There are many ways to describe Joe of Salt Lake City, Utah-he is 42 years old, a brother, a son, a friend, a student at the University of Utah and a person with schizophrenia.
Joe attributes his improved ability to function to better compliance with his treatment. Now able to manage his symptoms, he is working towards accomplishing goals he and his treatment team have set. He feels he has also reached the point where he no longer defines himself by his illness. In other words, Joe is not a “schizophrenic”-he is a person who lives with schizophrenia.

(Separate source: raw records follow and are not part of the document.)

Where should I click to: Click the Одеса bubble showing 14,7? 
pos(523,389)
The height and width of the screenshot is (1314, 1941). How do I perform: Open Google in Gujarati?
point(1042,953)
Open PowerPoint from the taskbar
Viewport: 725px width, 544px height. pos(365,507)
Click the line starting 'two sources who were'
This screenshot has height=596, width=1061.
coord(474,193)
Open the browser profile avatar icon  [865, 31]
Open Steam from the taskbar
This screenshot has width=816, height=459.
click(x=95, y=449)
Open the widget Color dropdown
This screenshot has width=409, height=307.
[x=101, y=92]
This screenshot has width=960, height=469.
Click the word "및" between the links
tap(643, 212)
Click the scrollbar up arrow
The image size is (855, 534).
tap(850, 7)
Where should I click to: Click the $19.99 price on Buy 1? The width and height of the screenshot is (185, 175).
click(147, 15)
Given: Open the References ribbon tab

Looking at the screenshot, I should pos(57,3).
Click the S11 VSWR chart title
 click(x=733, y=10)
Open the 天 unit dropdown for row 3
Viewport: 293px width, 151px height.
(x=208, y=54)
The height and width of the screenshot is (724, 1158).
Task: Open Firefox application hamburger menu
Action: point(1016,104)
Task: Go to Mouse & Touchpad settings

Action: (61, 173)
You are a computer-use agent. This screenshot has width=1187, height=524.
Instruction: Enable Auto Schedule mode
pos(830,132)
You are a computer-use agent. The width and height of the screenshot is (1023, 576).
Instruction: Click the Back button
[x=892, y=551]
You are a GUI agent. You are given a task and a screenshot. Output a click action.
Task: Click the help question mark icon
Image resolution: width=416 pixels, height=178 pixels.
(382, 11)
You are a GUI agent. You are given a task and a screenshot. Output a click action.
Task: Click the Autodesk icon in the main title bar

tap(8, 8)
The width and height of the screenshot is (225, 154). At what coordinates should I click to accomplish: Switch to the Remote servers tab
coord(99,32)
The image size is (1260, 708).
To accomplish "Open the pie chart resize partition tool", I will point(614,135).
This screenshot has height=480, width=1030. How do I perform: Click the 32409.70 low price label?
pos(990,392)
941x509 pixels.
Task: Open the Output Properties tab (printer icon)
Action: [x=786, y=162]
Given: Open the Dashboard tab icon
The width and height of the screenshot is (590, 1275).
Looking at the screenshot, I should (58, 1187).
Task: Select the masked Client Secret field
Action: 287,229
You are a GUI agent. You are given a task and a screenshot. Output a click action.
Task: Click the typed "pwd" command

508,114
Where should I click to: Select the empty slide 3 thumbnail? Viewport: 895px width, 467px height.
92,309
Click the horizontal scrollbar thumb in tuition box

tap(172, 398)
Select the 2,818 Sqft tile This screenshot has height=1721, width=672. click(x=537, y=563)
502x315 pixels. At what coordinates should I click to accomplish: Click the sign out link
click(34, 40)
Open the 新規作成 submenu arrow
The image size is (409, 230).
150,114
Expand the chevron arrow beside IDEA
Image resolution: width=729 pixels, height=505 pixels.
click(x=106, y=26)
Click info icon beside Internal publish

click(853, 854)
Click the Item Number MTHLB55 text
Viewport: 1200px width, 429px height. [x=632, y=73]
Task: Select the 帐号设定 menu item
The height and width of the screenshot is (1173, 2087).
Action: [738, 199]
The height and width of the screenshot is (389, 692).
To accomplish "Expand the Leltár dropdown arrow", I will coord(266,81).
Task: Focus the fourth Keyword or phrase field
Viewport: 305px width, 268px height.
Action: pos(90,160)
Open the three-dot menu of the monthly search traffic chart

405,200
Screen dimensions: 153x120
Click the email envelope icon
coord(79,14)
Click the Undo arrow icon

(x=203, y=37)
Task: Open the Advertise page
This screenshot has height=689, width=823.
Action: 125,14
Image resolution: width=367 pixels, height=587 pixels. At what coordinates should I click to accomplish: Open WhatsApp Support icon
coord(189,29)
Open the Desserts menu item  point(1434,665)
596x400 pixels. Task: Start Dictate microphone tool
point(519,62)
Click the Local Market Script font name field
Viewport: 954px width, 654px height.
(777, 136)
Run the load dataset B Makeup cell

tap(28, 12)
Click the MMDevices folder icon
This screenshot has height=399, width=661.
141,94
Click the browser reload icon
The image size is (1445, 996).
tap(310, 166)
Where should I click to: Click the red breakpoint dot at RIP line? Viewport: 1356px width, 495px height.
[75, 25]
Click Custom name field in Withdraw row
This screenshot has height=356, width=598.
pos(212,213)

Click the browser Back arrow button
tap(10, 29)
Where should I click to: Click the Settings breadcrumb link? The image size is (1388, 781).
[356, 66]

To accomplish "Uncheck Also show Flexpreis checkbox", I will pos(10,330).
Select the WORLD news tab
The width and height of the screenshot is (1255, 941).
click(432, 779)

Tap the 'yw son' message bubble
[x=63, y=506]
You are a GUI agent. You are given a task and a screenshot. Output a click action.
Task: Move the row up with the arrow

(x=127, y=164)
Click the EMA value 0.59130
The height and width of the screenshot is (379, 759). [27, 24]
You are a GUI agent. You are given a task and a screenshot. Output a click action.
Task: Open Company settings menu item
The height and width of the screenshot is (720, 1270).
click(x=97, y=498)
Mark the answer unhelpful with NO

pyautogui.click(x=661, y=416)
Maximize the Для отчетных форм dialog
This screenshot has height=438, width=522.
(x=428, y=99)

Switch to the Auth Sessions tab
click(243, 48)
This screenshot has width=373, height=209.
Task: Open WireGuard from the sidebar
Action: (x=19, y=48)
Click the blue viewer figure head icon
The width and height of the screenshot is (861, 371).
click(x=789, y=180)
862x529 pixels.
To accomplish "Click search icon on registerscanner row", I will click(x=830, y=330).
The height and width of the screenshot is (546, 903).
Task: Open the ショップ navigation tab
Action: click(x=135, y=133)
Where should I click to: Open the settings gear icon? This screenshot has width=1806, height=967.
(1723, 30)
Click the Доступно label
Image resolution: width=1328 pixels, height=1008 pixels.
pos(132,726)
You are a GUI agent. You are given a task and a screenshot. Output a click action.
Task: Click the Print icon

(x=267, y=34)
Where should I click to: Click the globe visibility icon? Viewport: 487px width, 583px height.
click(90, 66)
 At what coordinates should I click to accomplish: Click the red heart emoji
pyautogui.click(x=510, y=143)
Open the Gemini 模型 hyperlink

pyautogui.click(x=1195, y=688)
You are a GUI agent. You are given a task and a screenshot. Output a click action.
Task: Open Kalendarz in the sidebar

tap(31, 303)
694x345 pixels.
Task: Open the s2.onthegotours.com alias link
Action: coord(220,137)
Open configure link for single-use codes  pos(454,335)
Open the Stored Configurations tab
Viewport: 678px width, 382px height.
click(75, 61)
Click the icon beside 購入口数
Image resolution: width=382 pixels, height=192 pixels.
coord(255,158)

Joe and other people who are successfully living with schizophrenia exemplify the need for greater understanding about the mental illness that affects 2 million people in America-more than the combined populations of North Dakota, South Dakota and Wyoming-and yet still remains widely misunderstood by the general public. Schizophrenia Awareness Week (May 21-27) is an ideal time to start this understanding.
As stated by NARSAD, The Mental Health Research Association, “schizophrenia is a severe, chronic and generally disabling brain disease. While the term schizophrenia literally means ‘split mind,’ it should not be confused with a ‘split,’ or multiple, personality. It is more accurately described as a psychosis-a type of illness that causes severe mental disturbances that disrupt normal thoughts, speech and behavior. Schizophrenia is believed to be due to a combination of genetic and environmental factors.”
The severity of schizophrenia is different in each person, and symptoms may vary over time. These symptoms may include delusions (false beliefs, such as insisting the government is spying on you), hallucinations (such as voices that command you to do something), disorganized thinking or speech (such as speaking without making sense or inventing words), agitation and decreased emotional expression.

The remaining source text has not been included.